Newspaper article The Evening Standard (London, England)

An American Feminist Reveals Her Intimate Goddess

Newspaper article The Evening Standard (London, England)

An American Feminist Reveals Her Intimate Goddess

Article excerpt

Byline: ROSAMUND URWIN

VAGINA by Naomi Wolf (Virago, [pounds sterling]12.99) IT has been impossible to avoid Naomi Wolf 's Vagina in the past fortnight. As with the Fifty Shades trilogy, every feminist writer seems to have been asked their opinion on this biography of female genitalia, which is part memoir, part potted history, part science and part hokum. Few have found anything positive to say.
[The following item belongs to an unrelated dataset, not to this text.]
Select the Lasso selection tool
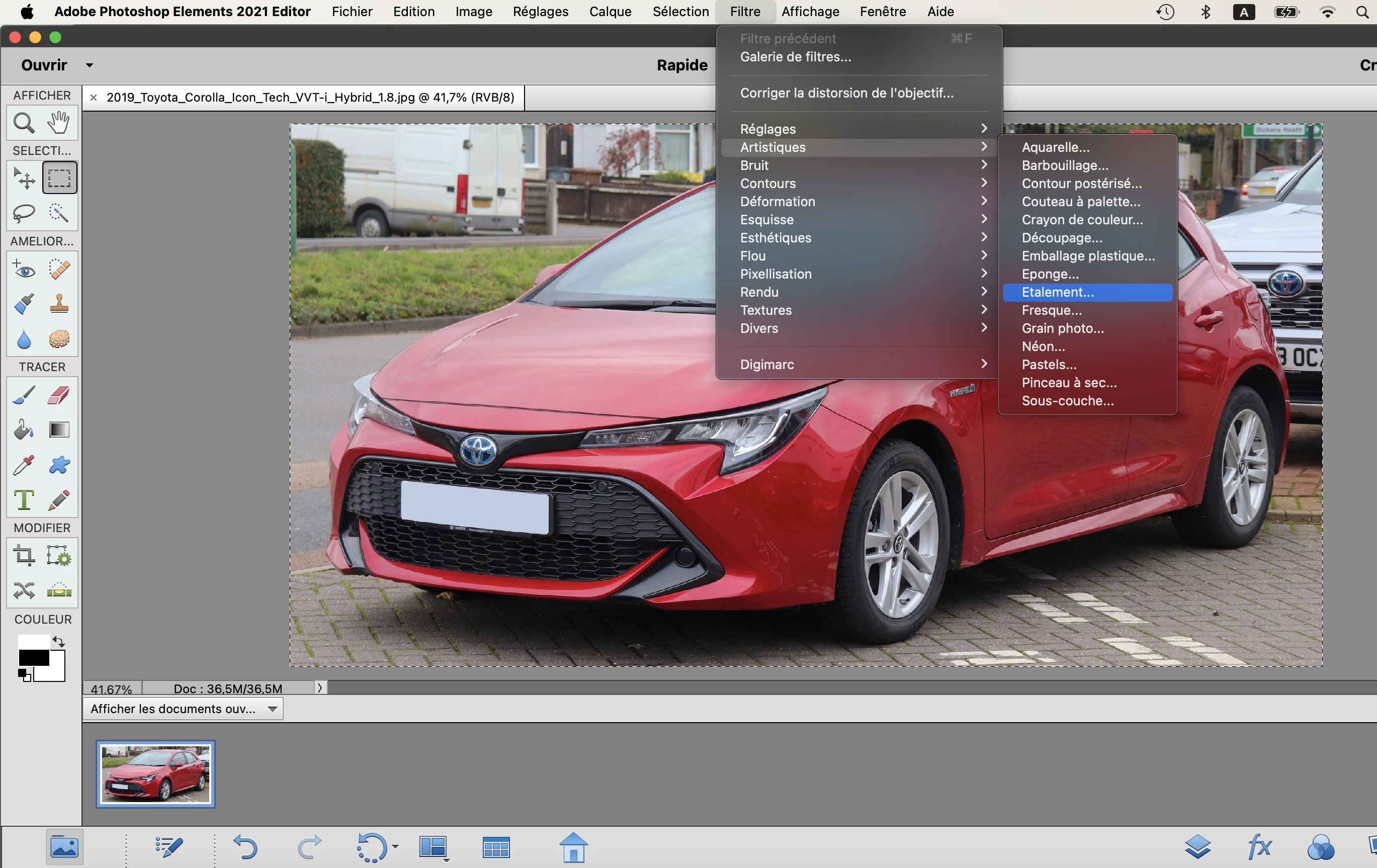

As someone who loved Wolf's 1991 polemic The Beauty Myth, I found Vagina especially disappointing. In two decades, she has morphed from feminist heroine into self-indulgent, psychobabble-spouting supporter of Julian Assange.

The book kicks off with an account of her super-orgasms. Post-nookie, Wolf would "see colours as if they were brighter; and the details of the beauty of the natural world would seem sharper and more compelling." Crikey. It's not so much "I want what she's having" as "I want to know what she's smoking".

Suddenly, though, these perceptionaltering climaxes stopped. Wolf, desperate for a return to the ecstasy of old, turned to medicine, discovering that a mild form of spina bifida was hampering her personal pussy riot. She opts for spinal surgery and starts an investigation into the vagina.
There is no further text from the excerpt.